Curiosity also fits well with the competitive drive of Top Sellers. Simply put, they want to know more than the next person. They want to know how someone else can sell or make a change, and they use that information to make themselves more competitive and successful.

Another key correlate of curiosity is the Top Sellers’ relative comfort with ambiguity. Few average sellers are comfortable outside the lines of what they expect and know and are accustomed to seeing. Top Sellers are not afraid of ambiguity, because they are curious. They want to know more. They want to understand and find clarity. Average sellers (and politicians) want to get back “on message” and talk about what they planned to talk about.

In a similar manner, Top Sellers leave a sales call re-playing the interaction in their head. They are thinking about what was said and what they could have said in a different manner.
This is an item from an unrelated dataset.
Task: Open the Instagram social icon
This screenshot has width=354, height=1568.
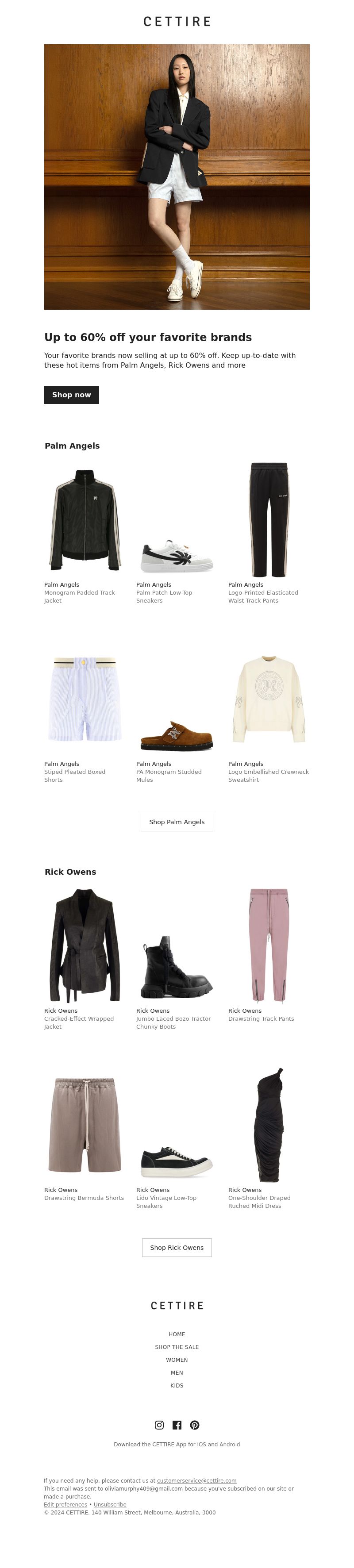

They are learning from their experience, even if they failed to achieve their goal. Every interaction becomes a learning experience. Average sellers typically are thinking about what they need to do next or where they need to go now that the sales call is concluded.

Curiosity does not typically equate to wanting to participate in “sales training”, however. Top Sellers are curious about ways to reduce their fear and the risk of failing with useful knowledge and information. While curious and motivated to learn what will give them better control and influence, they are not eager to participate in formal learning situations. They are skeptical. They are also fearful of looking foolish or stupid in front of their peers. Typical training programs are painful to most Top Sellers. Still, they will be curious and learn enough to use a new skill when they need it to win their goal.

The President of a small manufacturing company was a participant in a workshop on psychological selling skills. He was largely unimpressed with the program, because he believed he was a very successful seller and did not need to do the work needed to learn some new skills. In the participant survey, he did not rate the program very high.

The next week, he was making a sales presentation. Unfortunately, it was not going well, and he knew it. As he described it later, “I didn’t know what to do, so I tried one of the crazy things Lakin was talking about last week. All of a sudden, the room changed, and I got my price without any real pushback or negotiation. I would like to change my rating that I gave that presentation last week. It was definitely a ‘10’.”

Top Sellers, like most people, do not want to work hard enough to change how they do things. However, Top Sellers have the courage to notice when something is not working and the curiosity to ask themselves, “What else might work?”  Others see what they want to see and hear what they want to hear. How often has a sales person told her manager, “Oh, I think it went very well” when, in fact, it did not go well at all. This is not a lie. This is simply failure to have the courage to notice when things are not going well.

Top Sellers expect to win, and they know when they are not winning. They have the determination to stay engaged and involved until they are successful (if possible). As a result, if they are aware of a new option or a new way to make a proposal, they will often be one of the first of their peers to try it. While not showing a lot of enthusiasm for the training per se, they will draw from that training when they need it.  

Trainers should not expect Top Sellers to be enthusiastic participants in a training session, unless they can incorporate competitive games into the learning process. Yet Top Sellers are often the first to test a skill in the field and report results back to the others. But they will only use the skill when existing skills are not working for them and they ask themselves, “What else might work here?” Learning for the sake of learning will not motivate them. Learning must contribute to their sense of control over a situation when failure is suddenly a real possibility. When there is a chance they might fail, they will learn and use anything that is seen as a useful way to give them a competitive advantage.